In the biosecurity article, what position did Dr. Beth Cameron hold?

Text passage.
---
BiosecurityAdvancing Biosecurity in the Age of COVID

By Stevie Kiesel

Published 29 July 2020

The response to COVID-19 has exposed a world that is largely unprepared to deal with emerging and novel biothreats, whether the outbreak is natural or intentional. The Global Health Security Network brought together two biosecurity experts to discuss how current projects to improve global health security can adapt during the pandemic and what changes the world needs to make to improve biosafety and biosecurity.

The response to COVID-19 has exposed a world that is largely unprepared to deal with emerging and novel biothreats, whether the outbreak is natural or intentional. The Global Health Security Network brought together two biosecurity experts to discuss how current projects to improve global health security can adapt during the pandemic and what changes the world needs to make to improve biosafety and biosecurity. Dr. Rebecca Katz moderated while also providing insight from her position as the Director of the Center for Global Health Science and Security at Georgetown University Medical Center, while Dr. Beth Cameron provided her perspective as the Nuclear Threat Initiative’s (NTI) Vice President for Global Biological Policy and Programs. If you missed the livestream on 15 July, you can watch it on YouTube here

As the novel coronavirus emerged and began spreading across the globe, Dr. Cameron was working on a project to strengthen biosecurity and biosafety across five regional centers in Africa, leveraging a strong relationship with the Africa Centers for Disease Control and Prevention that helped produce significant improvements in national public health capacity throughout the region. When COVID-19 was declared a pandemic and travel was severely restricted, this team was preparing a series of workshops on laboratory biosafety and biosecurity. However, they took this opportunity to revamp the trainings to include information about biosafety in laboratories working with the novel coronavirus and to make them available asynchronously online. Such flexibility is a hallmark of a strong and agile institution, and creating new ways of collaborating and learning reduces barriers to access.

Another example of thinking outside the box to provide timely, useful, easily accessible information to policymakers and the public is COVID Local, a project Drs. Cameron and Katz both work on to produce a decision framework to support leaders trying to safely open their community. This project has so far resulted in both US and international guides full of checklists, metrics, and key objectives to ensure a safe reopening informed by the best available science.
---
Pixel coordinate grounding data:
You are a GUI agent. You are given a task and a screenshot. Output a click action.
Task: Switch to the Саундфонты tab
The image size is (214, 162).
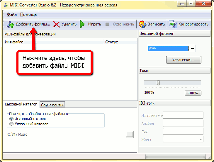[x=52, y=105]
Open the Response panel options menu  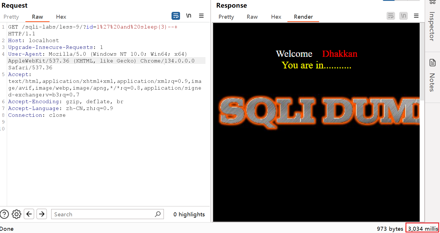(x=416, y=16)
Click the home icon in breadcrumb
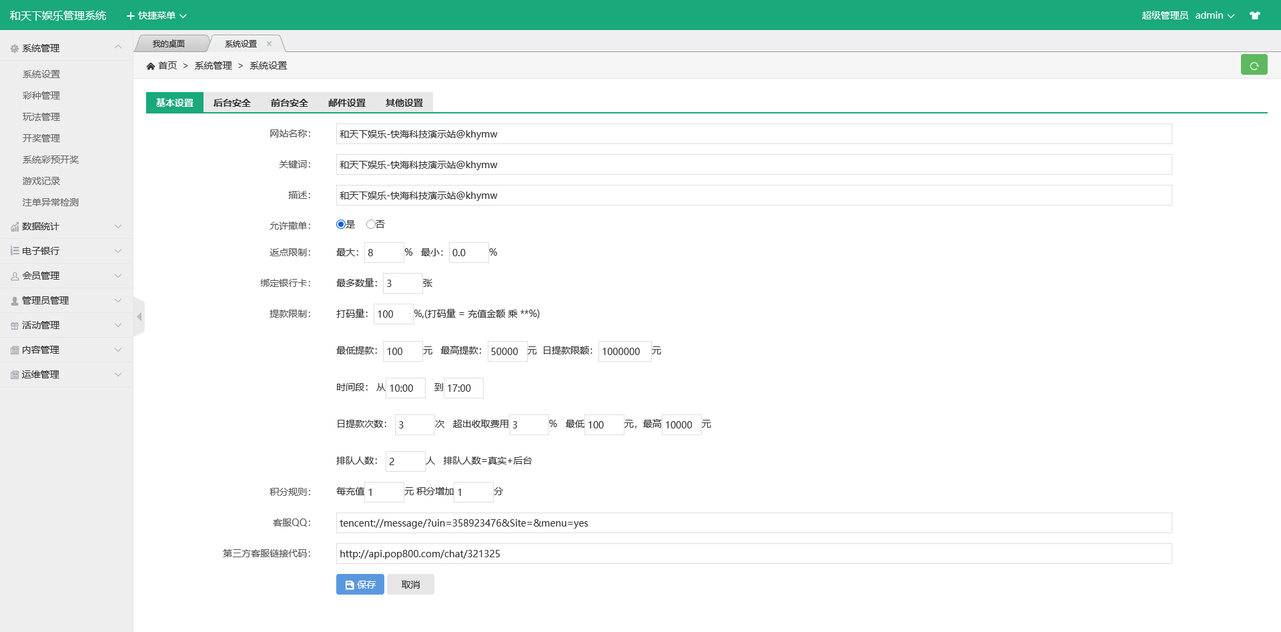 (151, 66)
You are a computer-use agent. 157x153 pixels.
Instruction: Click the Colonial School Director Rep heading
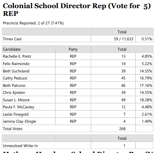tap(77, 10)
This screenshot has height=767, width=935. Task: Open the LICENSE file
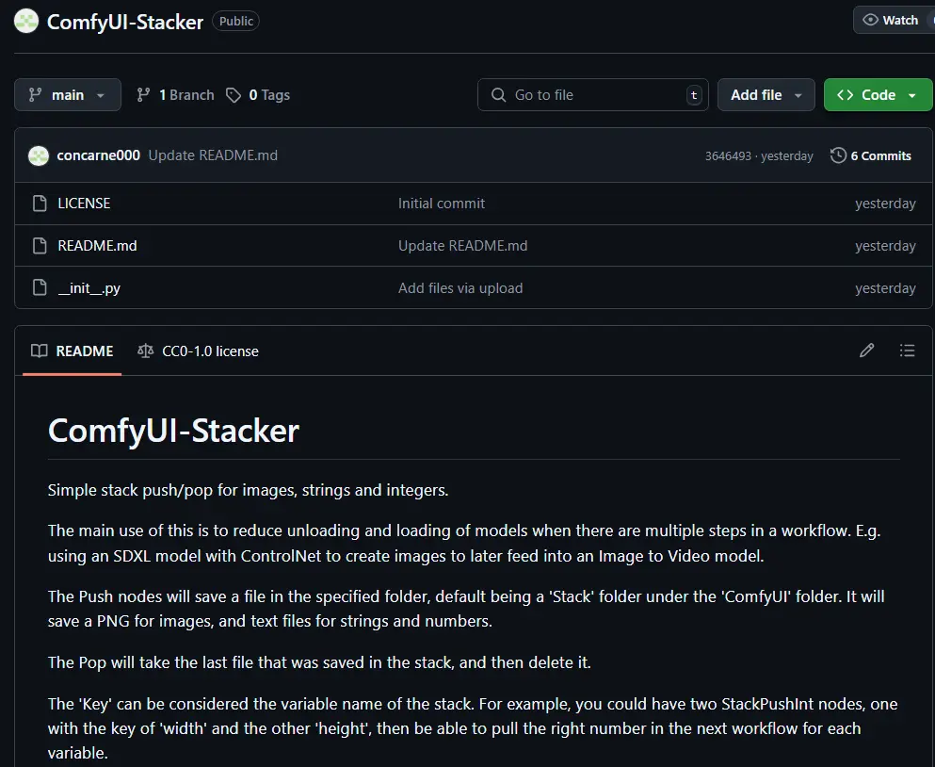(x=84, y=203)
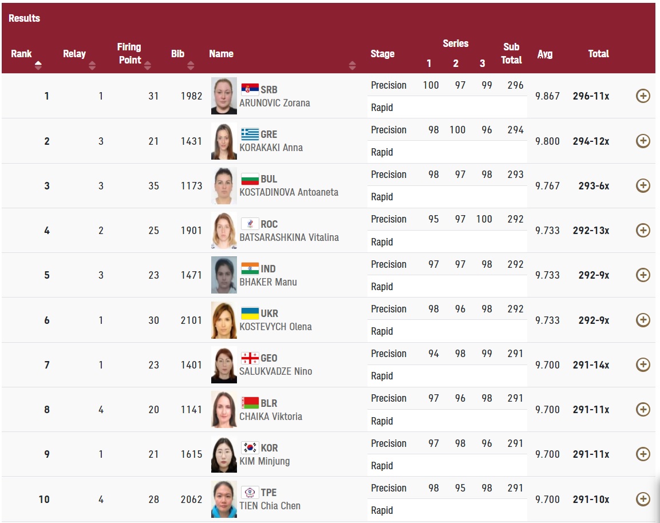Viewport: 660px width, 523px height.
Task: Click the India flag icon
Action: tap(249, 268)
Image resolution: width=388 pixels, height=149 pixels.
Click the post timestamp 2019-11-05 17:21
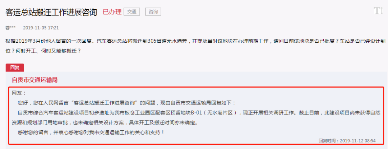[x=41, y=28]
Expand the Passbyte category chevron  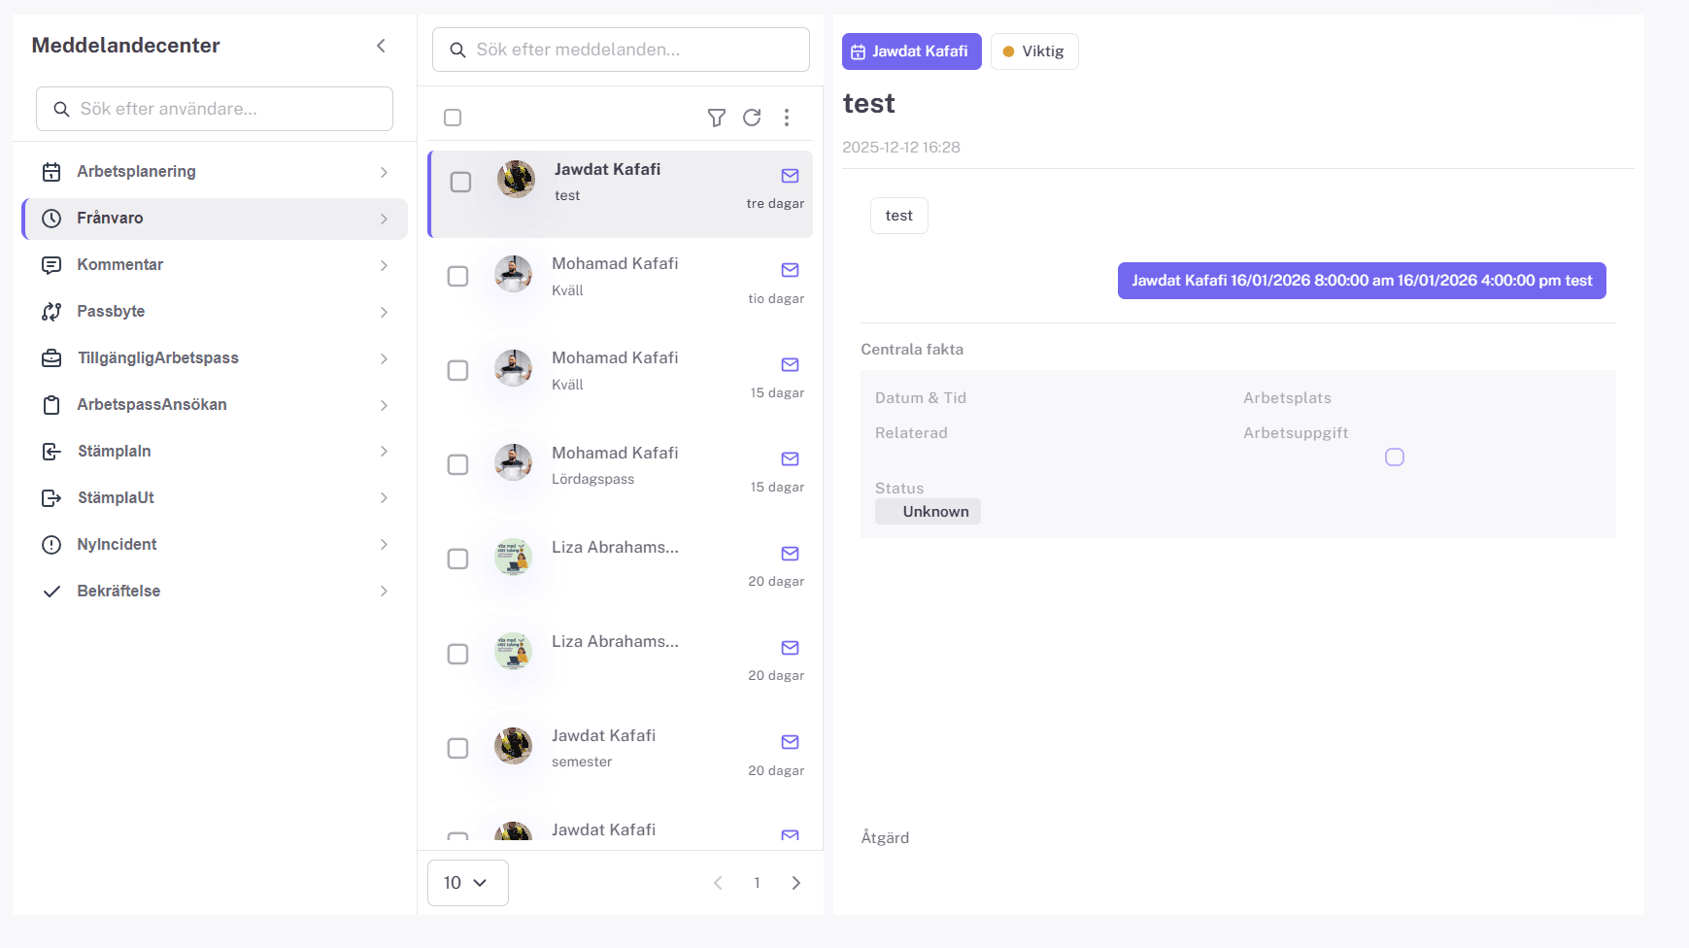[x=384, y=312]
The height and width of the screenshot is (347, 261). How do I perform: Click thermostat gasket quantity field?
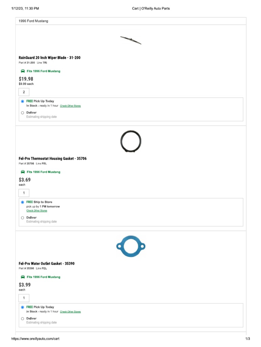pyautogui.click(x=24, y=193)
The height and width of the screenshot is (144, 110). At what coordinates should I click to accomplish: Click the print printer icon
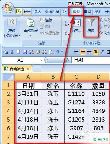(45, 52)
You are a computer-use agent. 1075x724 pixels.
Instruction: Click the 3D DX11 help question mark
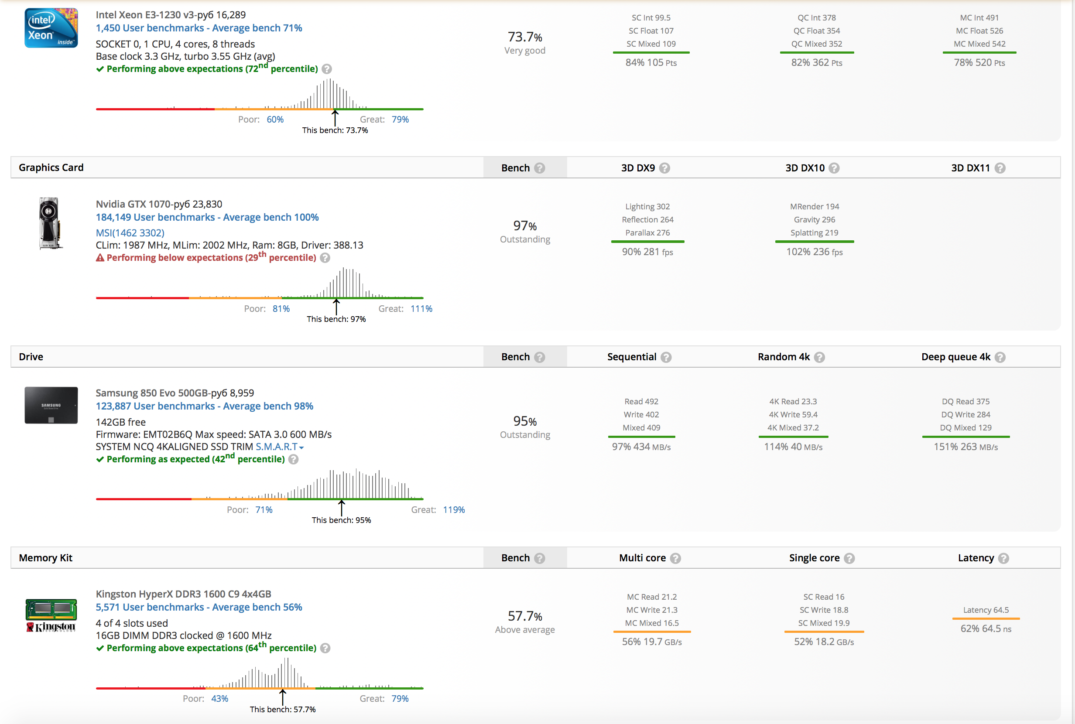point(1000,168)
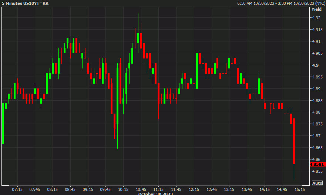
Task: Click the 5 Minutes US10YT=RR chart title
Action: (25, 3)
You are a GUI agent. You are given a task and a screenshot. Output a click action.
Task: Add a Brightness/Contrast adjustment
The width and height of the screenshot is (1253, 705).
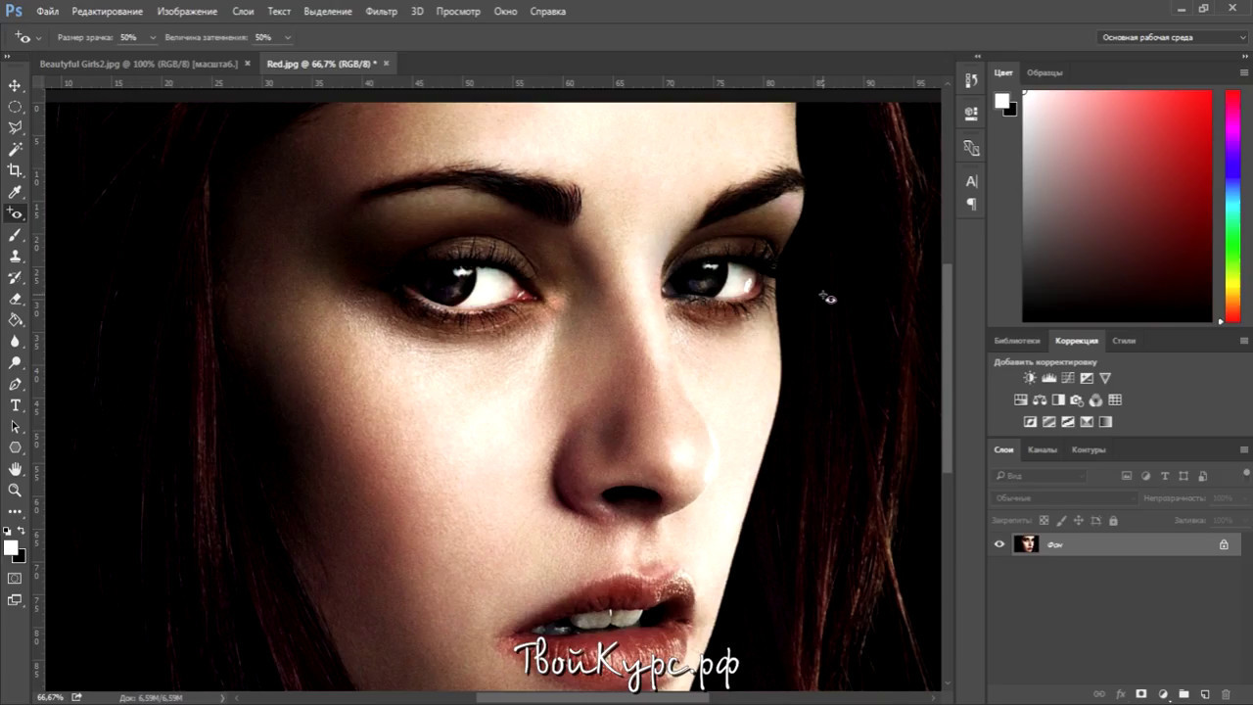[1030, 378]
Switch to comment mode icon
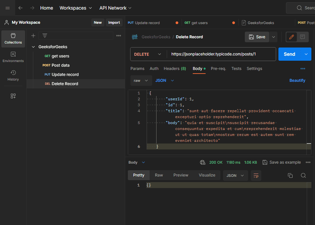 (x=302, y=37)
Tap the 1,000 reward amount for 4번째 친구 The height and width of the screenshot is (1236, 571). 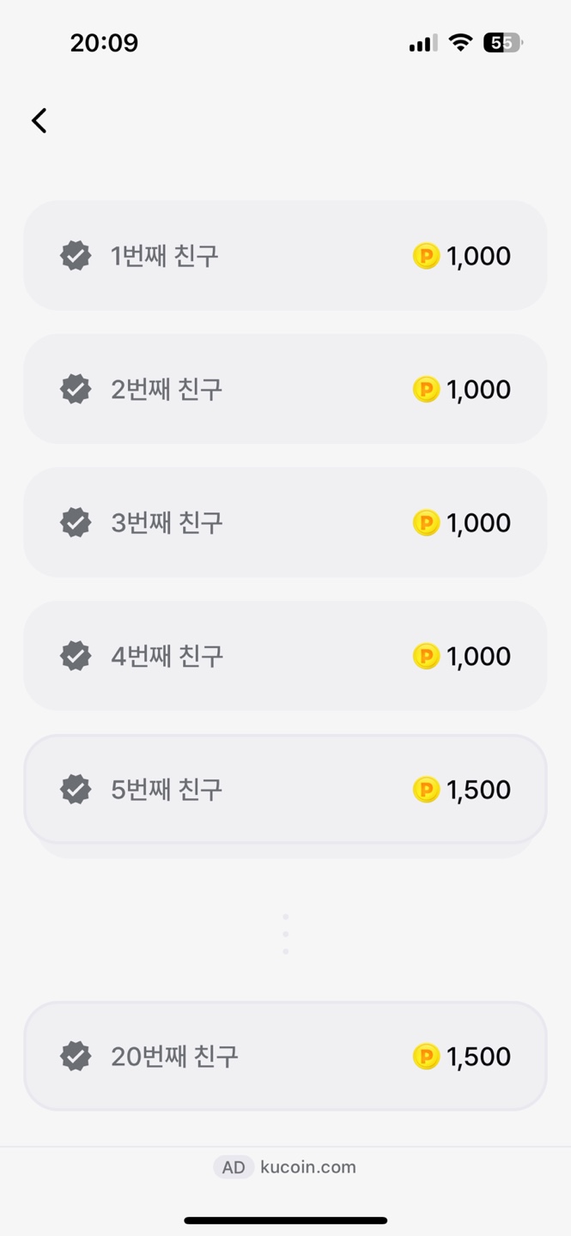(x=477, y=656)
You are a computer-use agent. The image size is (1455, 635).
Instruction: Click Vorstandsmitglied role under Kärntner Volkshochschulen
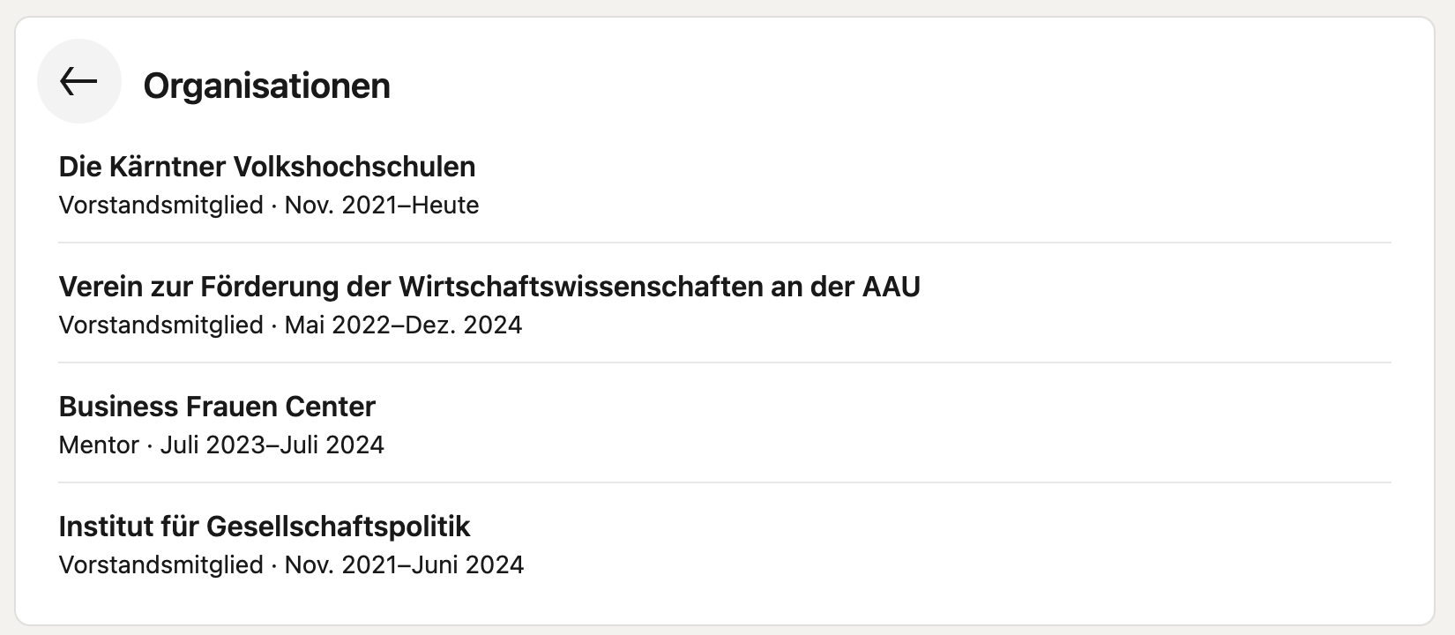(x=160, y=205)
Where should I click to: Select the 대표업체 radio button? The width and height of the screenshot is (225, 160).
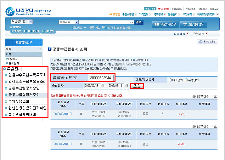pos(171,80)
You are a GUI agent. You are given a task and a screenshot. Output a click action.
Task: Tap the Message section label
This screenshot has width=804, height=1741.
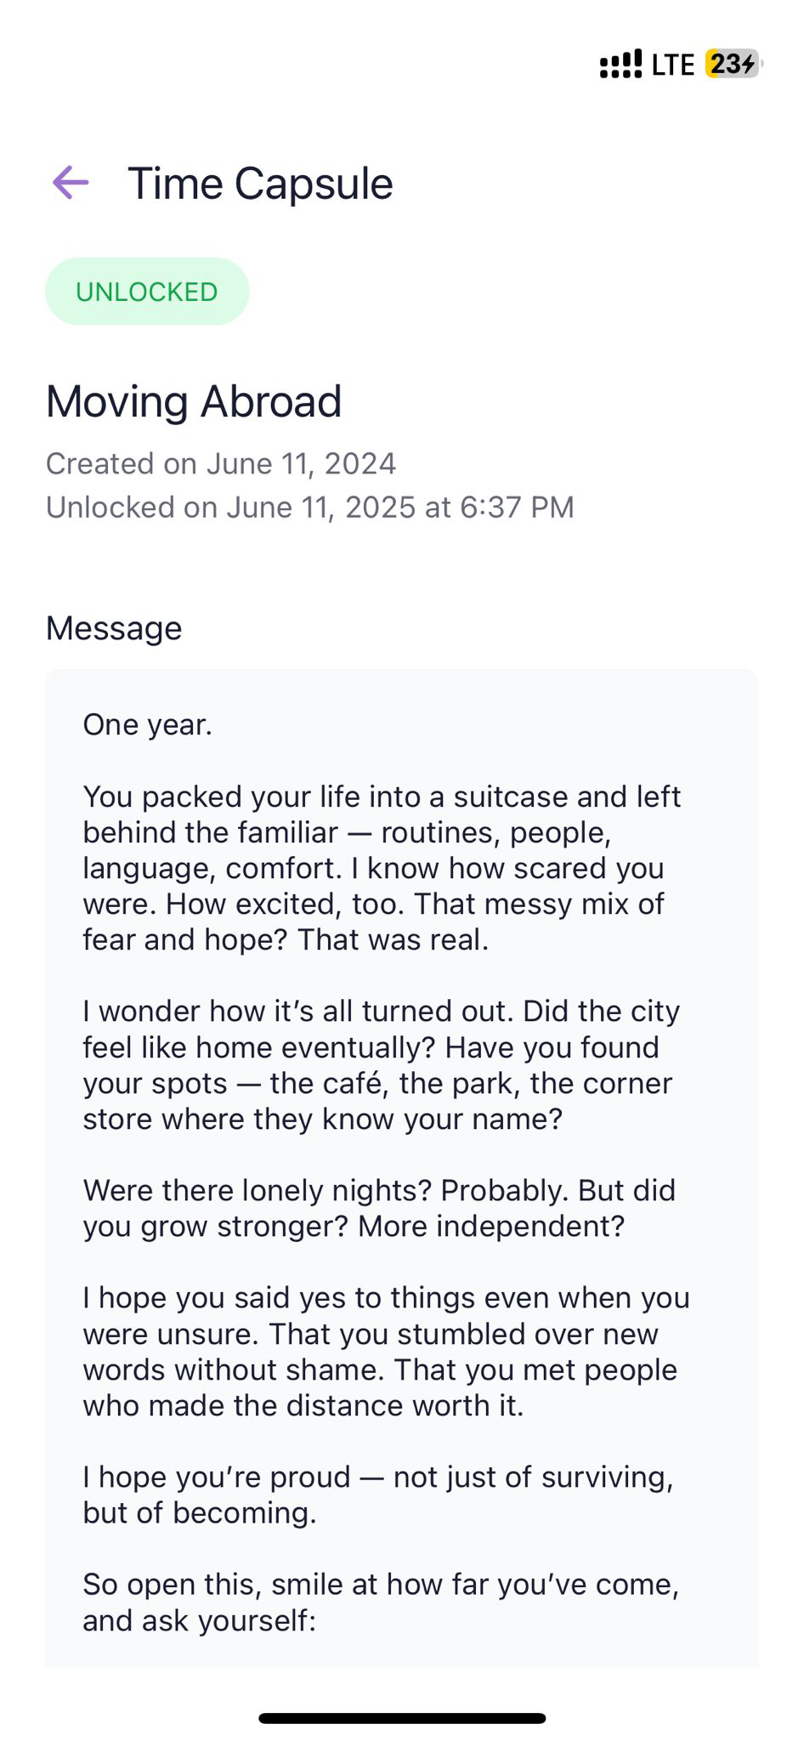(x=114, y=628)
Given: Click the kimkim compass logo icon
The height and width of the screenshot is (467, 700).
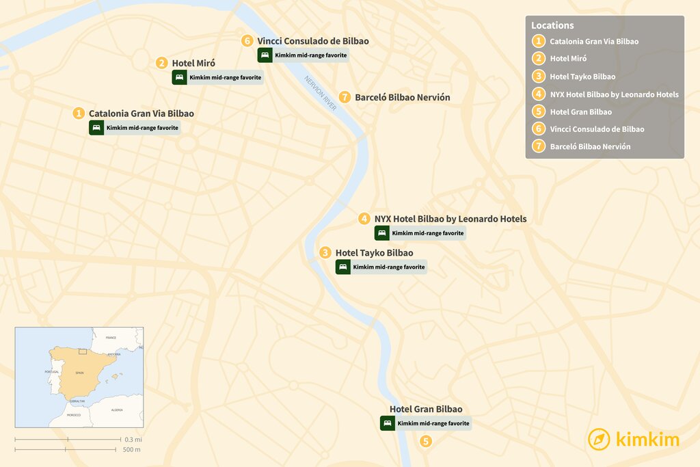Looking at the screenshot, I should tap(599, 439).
---
Output of the exercise.
She was the Nuclear Threat Initiative's (NTI) Vice President for Global Biological Policy and Programs.